Decision trees - Classification trees

Lucy D’Agostino McGowan

Classification Trees

  • Very similar to regression trees except it is used to predict a qualitative response rather than a quantitative one

  • We predict that each observation belongs to the most commonly occuring class of the training observations in a given region

Fitting classification trees

  • We use recursive binary splitting to grow the tree

  • Instead of RSS, we can use:

  • Gini index: \(G = \sum_{k=1}^K \hat{p}_{mk}(1-\hat{p}_{mk})\)
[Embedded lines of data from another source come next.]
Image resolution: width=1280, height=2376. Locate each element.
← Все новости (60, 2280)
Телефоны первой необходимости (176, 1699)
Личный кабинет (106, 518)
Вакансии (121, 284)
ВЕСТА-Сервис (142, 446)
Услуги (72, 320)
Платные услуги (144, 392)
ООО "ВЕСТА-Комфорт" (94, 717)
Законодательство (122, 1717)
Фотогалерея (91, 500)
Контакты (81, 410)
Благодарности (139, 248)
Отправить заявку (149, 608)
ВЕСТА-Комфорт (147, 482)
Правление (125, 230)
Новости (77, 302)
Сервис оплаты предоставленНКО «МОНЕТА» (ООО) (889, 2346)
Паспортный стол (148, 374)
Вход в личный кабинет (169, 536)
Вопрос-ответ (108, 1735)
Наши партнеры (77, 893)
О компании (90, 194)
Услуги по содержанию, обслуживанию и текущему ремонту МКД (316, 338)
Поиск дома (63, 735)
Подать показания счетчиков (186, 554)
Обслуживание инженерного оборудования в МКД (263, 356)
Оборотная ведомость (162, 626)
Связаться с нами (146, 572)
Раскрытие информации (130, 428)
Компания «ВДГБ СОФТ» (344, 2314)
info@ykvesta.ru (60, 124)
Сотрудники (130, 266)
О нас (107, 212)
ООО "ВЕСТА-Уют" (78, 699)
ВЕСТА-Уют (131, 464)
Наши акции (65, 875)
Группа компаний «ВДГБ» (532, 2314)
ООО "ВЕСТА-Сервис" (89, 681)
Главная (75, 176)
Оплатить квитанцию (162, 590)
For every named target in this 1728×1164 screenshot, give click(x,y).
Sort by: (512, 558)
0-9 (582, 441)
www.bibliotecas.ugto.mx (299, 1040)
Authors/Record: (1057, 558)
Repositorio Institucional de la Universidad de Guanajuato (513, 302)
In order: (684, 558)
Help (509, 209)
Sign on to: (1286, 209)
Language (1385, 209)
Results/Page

  • This is a measure of total variance across the \(K\) classes. If all of the \(\hat{p}_{mk}\) values are close to zero or one, this will be small

  • The Gini index is a measure of node purity small values indicate that node contains predominantly observations from a single class

  • In R, this can be estimated using the gain_capture() function.

Classification tree - Heart Disease Example

  • Classifying whether 303 patients have heart disease based on 13 predictors (Age, Sex, Chol, etc)

1. Split the data into a cross-validation set

heart_cv <- vfold_cv(heart, v = 5)

How many folds do I have?

2. Create a model specification that tunes based on complexity, \(\alpha\)

tree_spec <- decision_tree(
  cost_complexity = tune(), 
  tree_depth = 10,
  mode = "classification") %>% 
  set_engine("rpart")

wf <- workflow() |>
  add_recipe(
    recipe(HD ~ Age + Sex + ChestPain + RestBP + Chol + Fbs + 
                     RestECG + MaxHR + ExAng + Oldpeak + Slope + Ca,
    data = heart
    )
  ) |>
  add_model(tree_spec)

3. Fit the model on the cross validation set

grid <- expand_grid(cost_complexity = seq(0.01, 0.05, by = 0.01))
model <- tune_grid(wf,
                   grid = grid,
                   resamples = heart_cv,
                   metrics = metric_set(gain_capture, accuracy)) 

What \(\alpha\)s am I trying?

5. Choose \(\alpha\) that minimizes the Gini Index

best <- model %>%
  select_best(metric = "gain_capture")

6. Fit the final model

final_wf <- wf |>
  finalize_workflow(best)

final_model <- fit(final_wf, data = heart)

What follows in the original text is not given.